PROBLEM DESCRIPTION — Count the lines in the material below that contain the word "Slabs". Reply with the number alone.

--*--

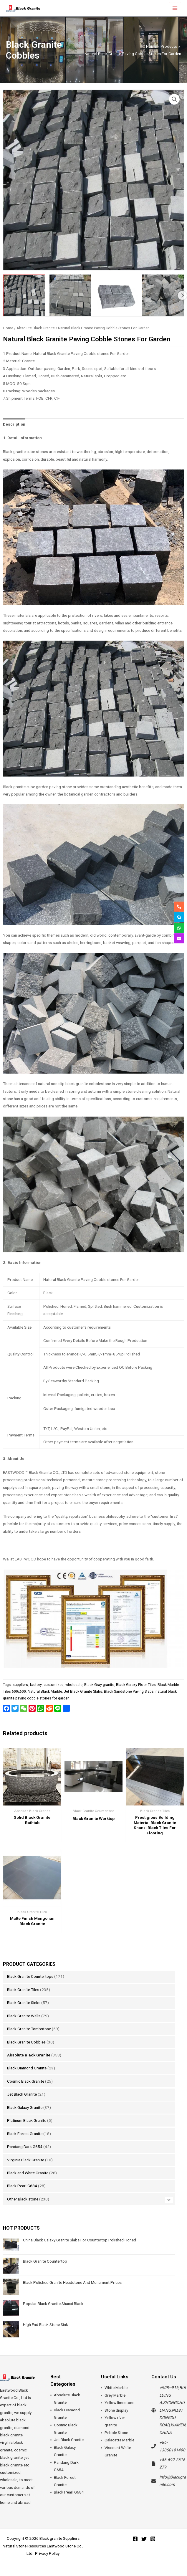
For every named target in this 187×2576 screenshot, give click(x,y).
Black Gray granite (99, 1694)
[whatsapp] (179, 928)
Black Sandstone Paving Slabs (129, 1701)
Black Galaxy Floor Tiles (136, 1694)
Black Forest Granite (24, 2143)
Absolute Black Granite (28, 2064)
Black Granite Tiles (23, 1999)
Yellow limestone (119, 2412)
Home (8, 337)
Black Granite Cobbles (26, 2051)
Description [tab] (14, 434)
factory (36, 1694)
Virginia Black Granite (25, 2169)
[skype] (179, 917)
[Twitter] (144, 2548)
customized (54, 1694)
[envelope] (179, 938)
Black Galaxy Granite (24, 2117)
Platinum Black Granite (26, 2130)
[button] (174, 109)
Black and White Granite (27, 2182)
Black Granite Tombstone (29, 2038)
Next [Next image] (182, 305)
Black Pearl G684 (22, 2195)
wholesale (73, 1694)
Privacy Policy (47, 2563)
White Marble (116, 2397)
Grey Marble (115, 2405)
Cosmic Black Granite (25, 2091)
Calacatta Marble (119, 2450)
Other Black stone (22, 2208)
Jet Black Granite (22, 2104)
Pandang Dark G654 (24, 2156)
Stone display (116, 2420)
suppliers (20, 1694)
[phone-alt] (179, 907)
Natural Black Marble (45, 1701)
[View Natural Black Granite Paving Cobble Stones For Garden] (24, 305)
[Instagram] (152, 2548)
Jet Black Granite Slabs (83, 1701)
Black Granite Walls (23, 2025)
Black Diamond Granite (27, 2078)
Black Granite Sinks (23, 2012)
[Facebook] (135, 2548)
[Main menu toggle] (175, 13)
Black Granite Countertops (30, 1986)
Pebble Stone (116, 2442)
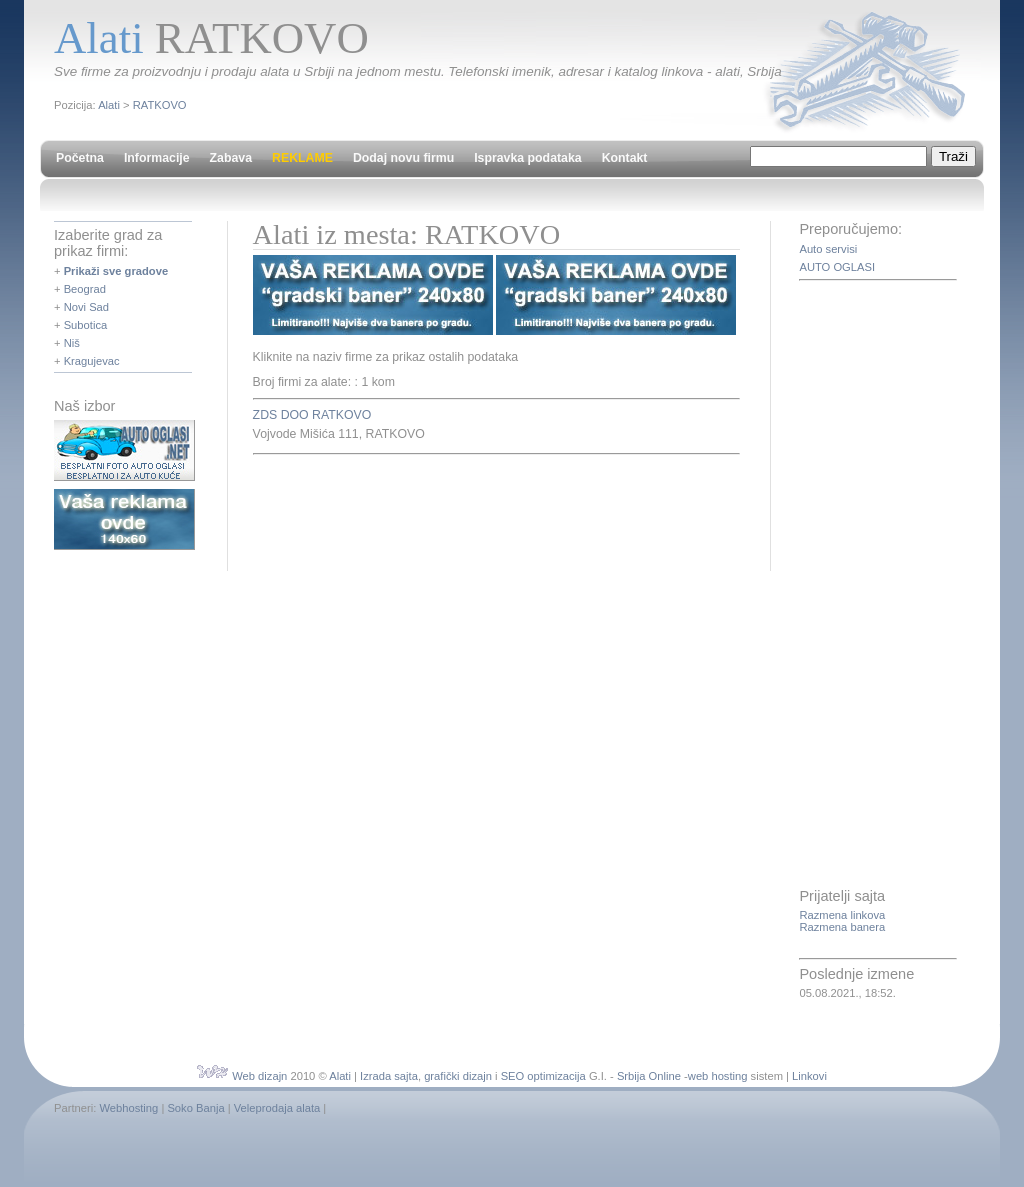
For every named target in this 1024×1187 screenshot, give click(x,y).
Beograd (85, 289)
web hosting (718, 1076)
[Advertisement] (487, 510)
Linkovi (809, 1076)
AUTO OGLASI (837, 267)
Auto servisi (828, 249)
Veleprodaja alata (277, 1108)
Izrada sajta (389, 1076)
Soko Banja (195, 1108)
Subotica (86, 325)
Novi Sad (86, 307)
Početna (80, 158)
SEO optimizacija (543, 1076)
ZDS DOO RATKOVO (312, 415)
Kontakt (625, 158)
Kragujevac (92, 361)
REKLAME (302, 158)
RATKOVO (160, 105)
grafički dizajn (458, 1076)
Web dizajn (259, 1076)
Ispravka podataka (527, 158)
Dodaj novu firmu (403, 158)
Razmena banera (842, 927)
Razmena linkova (842, 915)
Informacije (157, 158)
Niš (72, 343)
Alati (109, 105)
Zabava (231, 158)
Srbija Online (649, 1076)
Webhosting (128, 1108)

--*--

THE OUTPUT — 2